Si el evento del año pasado tomó a la ciudad de sorpresa y evidenció las debilidades en la planificación, que ha permitido que la ciudad crezca sin la debida dotación de alcantarillado pluvial y sanitario, pavimentando casi totalmente el suelo urbano aumentando así las escorrentías, con un absoluto descontrol en el manejo de los desechos sólidos que son arrastrados a los pocos desagües tapándolos y ocasionando inundaciones; en esta ocasión se conocía desde casi una semana que se iba a recibir grandes cantidades de lluvia y no se implementó un programa de prevención al respecto, limpiando los desagües, podando árboles y supervisando las infraestructuras vitales y el estado de las vías.
Además de las muertes trágicas en el paso a desnivel y las muertes y pérdidas de ajuares y ropas, menos comentadas , por inundaciones y crecidas en comunidades y barrios marginados, lo más preocupante es la tendencia, que se ha implantado como una práctica normal desde hace muchos años, de consolidar el riesgo. La cantidad de comunidades asentadas en zonas inundables, a orillas de cursos de agua o en zonas propensas a deslizamientos de tierra son muchas y las mismas, producto de las migraciones internas donde las poblaciones más pobres se movilizan hacia las grandes ciudades, buscando colocarse en un mejor mercado de trabajo son muchas veces consolidadas por las autoridades gubernamentales y municipales al llevarle, precariamente, algunos servicios en lugar de reasentarlas en territorios seguros.

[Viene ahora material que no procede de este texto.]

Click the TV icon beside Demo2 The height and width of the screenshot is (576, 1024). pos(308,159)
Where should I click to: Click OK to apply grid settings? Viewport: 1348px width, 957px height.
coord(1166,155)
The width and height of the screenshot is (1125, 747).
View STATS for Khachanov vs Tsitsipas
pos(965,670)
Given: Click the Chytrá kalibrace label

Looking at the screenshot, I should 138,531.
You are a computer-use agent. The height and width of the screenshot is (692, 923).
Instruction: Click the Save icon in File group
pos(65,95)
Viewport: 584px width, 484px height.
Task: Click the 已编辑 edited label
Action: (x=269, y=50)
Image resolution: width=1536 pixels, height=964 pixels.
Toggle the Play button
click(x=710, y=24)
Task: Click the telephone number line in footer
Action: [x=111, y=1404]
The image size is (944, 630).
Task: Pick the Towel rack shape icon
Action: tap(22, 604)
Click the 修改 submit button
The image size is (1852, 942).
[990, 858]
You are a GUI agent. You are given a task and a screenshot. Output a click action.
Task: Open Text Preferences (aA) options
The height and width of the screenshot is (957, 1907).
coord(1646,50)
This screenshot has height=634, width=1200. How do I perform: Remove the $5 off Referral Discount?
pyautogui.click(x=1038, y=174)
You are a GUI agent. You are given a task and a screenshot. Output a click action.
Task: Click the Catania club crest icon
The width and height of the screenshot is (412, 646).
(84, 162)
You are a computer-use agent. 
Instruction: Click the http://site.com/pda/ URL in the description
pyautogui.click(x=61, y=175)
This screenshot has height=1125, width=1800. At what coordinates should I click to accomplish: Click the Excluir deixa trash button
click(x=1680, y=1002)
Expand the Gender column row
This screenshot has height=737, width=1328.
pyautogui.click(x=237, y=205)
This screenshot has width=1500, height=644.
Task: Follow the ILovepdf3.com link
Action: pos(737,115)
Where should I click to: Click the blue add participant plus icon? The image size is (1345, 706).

Al hacerles aceras o instalarles sistemas de tuberías con la que le venden la ilusión de dotarlas de agua potable, elemento que rara vez recorre esas tuberías, en territorios que se inundan o pueden deslizarse, lo que se hace es consolidar la vulnerabilidad de esas comunidades.
La magnitud de la tragedia del paso a desnivel minimiza la situación que sufrieron y sufren las comunidades más pobres y vulnerables que, por necesidad y por falta de gestión, construyen cotidianamente el riesgo donde viven.
Es necesario establecer responsabilidades, pero sobre todo es necesario asumirlas e iniciar los procesos de planificación que se necesitan para tener ciudades sostenibles, seguras y resilientes. Hay que retomar los programas de educación ciudadana, que sensibilice a la población, con la participación de los municipios, sobre la disposición de los desechos públicos. Iniciar programas que involucren a las empresas en la reducción de la huella de carbono y de la producción de plásticos.
Esta tragedia hay que convertirla en una oportunidad para iniciar todos estos procesos y para eso está la ley 368-22 de Ordenamiento Territorial, Uso de Suelo y Asentamientos Humanos establece en sus artículos 74 y 75, la responsabilidad del Estado en no permitir asentamientos en terrenos calificados como de riesgos. Pero que también proporciona los instrumentos para planificar el territorio y evitar que sigan sucediendo esta serie trágica de eventos desafortunados.